**WHAT IS REQUIRED**
What you return should be every line of the material, unchanged.

**WORKING DATA**
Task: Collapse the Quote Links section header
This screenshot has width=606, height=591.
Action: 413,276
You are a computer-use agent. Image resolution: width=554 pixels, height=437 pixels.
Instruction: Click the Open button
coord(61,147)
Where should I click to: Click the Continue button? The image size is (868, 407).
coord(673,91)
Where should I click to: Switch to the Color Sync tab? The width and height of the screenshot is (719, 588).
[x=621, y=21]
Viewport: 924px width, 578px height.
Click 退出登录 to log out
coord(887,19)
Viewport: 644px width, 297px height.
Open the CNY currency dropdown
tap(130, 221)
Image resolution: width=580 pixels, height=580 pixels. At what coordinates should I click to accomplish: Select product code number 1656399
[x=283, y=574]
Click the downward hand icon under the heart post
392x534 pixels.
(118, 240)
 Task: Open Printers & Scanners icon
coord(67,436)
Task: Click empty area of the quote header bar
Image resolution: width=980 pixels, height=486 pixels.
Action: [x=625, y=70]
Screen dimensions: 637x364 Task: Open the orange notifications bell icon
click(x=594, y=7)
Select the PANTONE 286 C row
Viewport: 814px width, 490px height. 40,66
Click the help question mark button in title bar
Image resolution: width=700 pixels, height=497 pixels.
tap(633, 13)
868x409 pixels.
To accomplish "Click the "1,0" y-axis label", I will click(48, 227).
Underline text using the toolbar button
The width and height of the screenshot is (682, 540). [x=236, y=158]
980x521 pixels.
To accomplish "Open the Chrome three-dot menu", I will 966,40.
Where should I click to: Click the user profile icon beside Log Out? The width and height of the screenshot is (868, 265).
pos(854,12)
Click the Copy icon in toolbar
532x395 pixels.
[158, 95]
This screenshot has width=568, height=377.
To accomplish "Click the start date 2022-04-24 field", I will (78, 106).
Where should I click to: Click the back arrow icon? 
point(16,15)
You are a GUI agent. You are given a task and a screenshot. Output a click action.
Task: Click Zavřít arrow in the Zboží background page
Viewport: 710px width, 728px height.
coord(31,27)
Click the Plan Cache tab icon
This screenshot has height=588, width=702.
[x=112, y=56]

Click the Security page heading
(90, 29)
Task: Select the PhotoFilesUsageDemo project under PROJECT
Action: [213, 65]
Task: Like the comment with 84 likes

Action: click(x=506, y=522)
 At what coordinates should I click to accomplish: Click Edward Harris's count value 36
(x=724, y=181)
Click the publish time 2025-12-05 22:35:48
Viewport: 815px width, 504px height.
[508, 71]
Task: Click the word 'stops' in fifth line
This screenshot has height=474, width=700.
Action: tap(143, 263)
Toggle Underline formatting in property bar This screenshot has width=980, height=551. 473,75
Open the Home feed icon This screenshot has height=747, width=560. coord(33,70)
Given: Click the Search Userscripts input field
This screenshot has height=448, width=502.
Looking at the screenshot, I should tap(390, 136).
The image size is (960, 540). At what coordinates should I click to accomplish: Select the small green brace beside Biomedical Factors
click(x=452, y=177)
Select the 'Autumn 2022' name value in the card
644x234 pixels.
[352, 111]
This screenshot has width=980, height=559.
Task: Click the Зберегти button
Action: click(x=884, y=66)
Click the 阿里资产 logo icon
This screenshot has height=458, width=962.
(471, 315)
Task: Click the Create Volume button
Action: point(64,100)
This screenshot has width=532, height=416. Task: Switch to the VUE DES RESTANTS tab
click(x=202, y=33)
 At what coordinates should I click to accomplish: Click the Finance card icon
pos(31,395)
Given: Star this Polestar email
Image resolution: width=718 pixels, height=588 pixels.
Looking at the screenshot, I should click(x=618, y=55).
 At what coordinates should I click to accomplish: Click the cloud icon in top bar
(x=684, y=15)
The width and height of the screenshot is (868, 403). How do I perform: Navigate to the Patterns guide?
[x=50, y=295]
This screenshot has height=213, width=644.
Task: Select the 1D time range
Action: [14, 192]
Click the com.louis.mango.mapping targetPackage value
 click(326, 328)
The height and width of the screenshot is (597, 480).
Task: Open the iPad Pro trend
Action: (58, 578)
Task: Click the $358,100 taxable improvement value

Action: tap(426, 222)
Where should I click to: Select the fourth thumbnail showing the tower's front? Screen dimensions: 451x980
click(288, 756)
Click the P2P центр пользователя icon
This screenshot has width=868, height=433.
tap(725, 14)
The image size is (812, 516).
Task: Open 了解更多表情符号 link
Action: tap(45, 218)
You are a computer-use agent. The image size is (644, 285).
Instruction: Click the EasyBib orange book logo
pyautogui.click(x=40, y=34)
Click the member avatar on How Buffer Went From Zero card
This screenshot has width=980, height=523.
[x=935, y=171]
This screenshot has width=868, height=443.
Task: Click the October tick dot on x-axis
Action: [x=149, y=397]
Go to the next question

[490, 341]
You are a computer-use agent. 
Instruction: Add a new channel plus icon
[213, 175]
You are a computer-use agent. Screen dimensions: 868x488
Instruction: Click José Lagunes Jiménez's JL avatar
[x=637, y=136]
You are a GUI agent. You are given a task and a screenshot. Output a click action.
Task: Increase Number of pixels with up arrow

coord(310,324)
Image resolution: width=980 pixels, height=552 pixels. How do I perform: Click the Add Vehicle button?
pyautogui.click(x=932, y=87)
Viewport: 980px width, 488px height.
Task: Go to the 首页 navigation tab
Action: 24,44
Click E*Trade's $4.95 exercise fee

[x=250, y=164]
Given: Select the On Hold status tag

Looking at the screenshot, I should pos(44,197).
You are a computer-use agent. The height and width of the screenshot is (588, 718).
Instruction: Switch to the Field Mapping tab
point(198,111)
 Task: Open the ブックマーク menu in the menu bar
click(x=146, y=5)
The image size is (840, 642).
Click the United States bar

**WRITTEN RESPONSE**
Task: Collapse the Quote Links section header
This screenshot has width=606, height=591.
Action: 413,276
You are a computer-use agent. Image resolution: width=554 pixels, height=437 pixels.
Instruction: Click the Open button
coord(61,147)
Where should I click to: Click the Continue button? The image size is (868, 407).
coord(673,91)
Where should I click to: Switch to the Color Sync tab? The width and height of the screenshot is (719, 588).
[x=621, y=21]
Viewport: 924px width, 578px height.
Click 退出登录 to log out
coord(887,19)
Viewport: 644px width, 297px height.
Open the CNY currency dropdown
tap(130, 221)
Image resolution: width=580 pixels, height=580 pixels. At what coordinates should I click to accomplish: Select product code number 1656399
[x=283, y=574]
Click the downward hand icon under the heart post
392x534 pixels.
(118, 240)
 Task: Open Printers & Scanners icon
coord(67,436)
Task: Click empty area of the quote header bar
Image resolution: width=980 pixels, height=486 pixels.
Action: [x=625, y=70]
Screen dimensions: 637x364 Task: Open the orange notifications bell icon
click(x=594, y=7)
Select the PANTONE 286 C row
Viewport: 814px width, 490px height. 40,66
Click the help question mark button in title bar
Image resolution: width=700 pixels, height=497 pixels.
tap(633, 13)
868x409 pixels.
To accomplish "Click the "1,0" y-axis label", I will click(48, 227).
Underline text using the toolbar button
The width and height of the screenshot is (682, 540). [x=236, y=158]
980x521 pixels.
To accomplish "Open the Chrome three-dot menu", I will 966,40.
Where should I click to: Click the user profile icon beside Log Out? The width and height of the screenshot is (868, 265).
pos(854,12)
Click the Copy icon in toolbar
532x395 pixels.
[158, 95]
This screenshot has width=568, height=377.
To accomplish "Click the start date 2022-04-24 field", I will (78, 106).
Where should I click to: Click the back arrow icon? 
point(16,15)
You are a GUI agent. You are given a task and a screenshot. Output a click action.
Task: Click Zavřít arrow in the Zboží background page
Viewport: 710px width, 728px height.
coord(31,27)
Click the Plan Cache tab icon
This screenshot has height=588, width=702.
[x=112, y=56]

Click the Security page heading
(90, 29)
Task: Select the PhotoFilesUsageDemo project under PROJECT
Action: [213, 65]
Task: Like the comment with 84 likes

Action: click(x=506, y=522)
 At what coordinates should I click to accomplish: Click Edward Harris's count value 36
(x=724, y=181)
Click the publish time 2025-12-05 22:35:48
Viewport: 815px width, 504px height.
[508, 71]
Task: Click the word 'stops' in fifth line
This screenshot has height=474, width=700.
Action: tap(143, 263)
Toggle Underline formatting in property bar This screenshot has width=980, height=551. 473,75
Open the Home feed icon This screenshot has height=747, width=560. coord(33,70)
Given: Click the Search Userscripts input field
This screenshot has height=448, width=502.
Looking at the screenshot, I should tap(390, 136).
The image size is (960, 540). At what coordinates should I click to accomplish: Select the small green brace beside Biomedical Factors
click(x=452, y=177)
Select the 'Autumn 2022' name value in the card
644x234 pixels.
[352, 111]
This screenshot has width=980, height=559.
Task: Click the Зберегти button
Action: click(x=884, y=66)
Click the 阿里资产 logo icon
This screenshot has height=458, width=962.
(471, 315)
Task: Click the Create Volume button
Action: point(64,100)
This screenshot has width=532, height=416. Task: Switch to the VUE DES RESTANTS tab
click(x=202, y=33)
 At what coordinates should I click to accomplish: Click the Finance card icon
pos(31,395)
Given: Star this Polestar email
Image resolution: width=718 pixels, height=588 pixels.
Looking at the screenshot, I should click(x=618, y=55).
 At what coordinates should I click to accomplish: Click the cloud icon in top bar
(x=684, y=15)
The width and height of the screenshot is (868, 403). How do I perform: Navigate to the Patterns guide?
[x=50, y=295]
This screenshot has height=213, width=644.
Task: Select the 1D time range
Action: [14, 192]
Click the com.louis.mango.mapping targetPackage value
 click(326, 328)
The height and width of the screenshot is (597, 480).
Task: Open the iPad Pro trend
Action: (58, 578)
Task: Click the $358,100 taxable improvement value

Action: tap(426, 222)
Where should I click to: Select the fourth thumbnail showing the tower's front? Screen dimensions: 451x980
click(288, 756)
Click the P2P центр пользователя icon
This screenshot has width=868, height=433.
tap(725, 14)
The image size is (812, 516).
Task: Open 了解更多表情符号 link
Action: tap(45, 218)
You are a computer-use agent. The image size is (644, 285).
Instruction: Click the EasyBib orange book logo
pyautogui.click(x=40, y=34)
Click the member avatar on How Buffer Went From Zero card
This screenshot has width=980, height=523.
[x=935, y=171]
This screenshot has width=868, height=443.
Task: Click the October tick dot on x-axis
Action: [x=149, y=397]
Go to the next question

[490, 341]
You are a computer-use agent. 
Instruction: Add a new channel plus icon
[213, 175]
You are a computer-use agent. Screen dimensions: 868x488
Instruction: Click José Lagunes Jiménez's JL avatar
[x=637, y=136]
You are a GUI agent. You are given a task and a screenshot. Output a click action.
Task: Increase Number of pixels with up arrow

coord(310,324)
Image resolution: width=980 pixels, height=552 pixels. How do I perform: Click the Add Vehicle button?
pyautogui.click(x=932, y=87)
Viewport: 980px width, 488px height.
Task: Go to the 首页 navigation tab
Action: 24,44
Click E*Trade's $4.95 exercise fee

[x=250, y=164]
Given: Select the On Hold status tag

Looking at the screenshot, I should pos(44,197).
You are a computer-use agent. The height and width of the screenshot is (588, 718).
Instruction: Switch to the Field Mapping tab
point(198,111)
 Task: Open the ブックマーク menu in the menu bar
click(x=146, y=5)
The image size is (840, 642).
Click the United States bar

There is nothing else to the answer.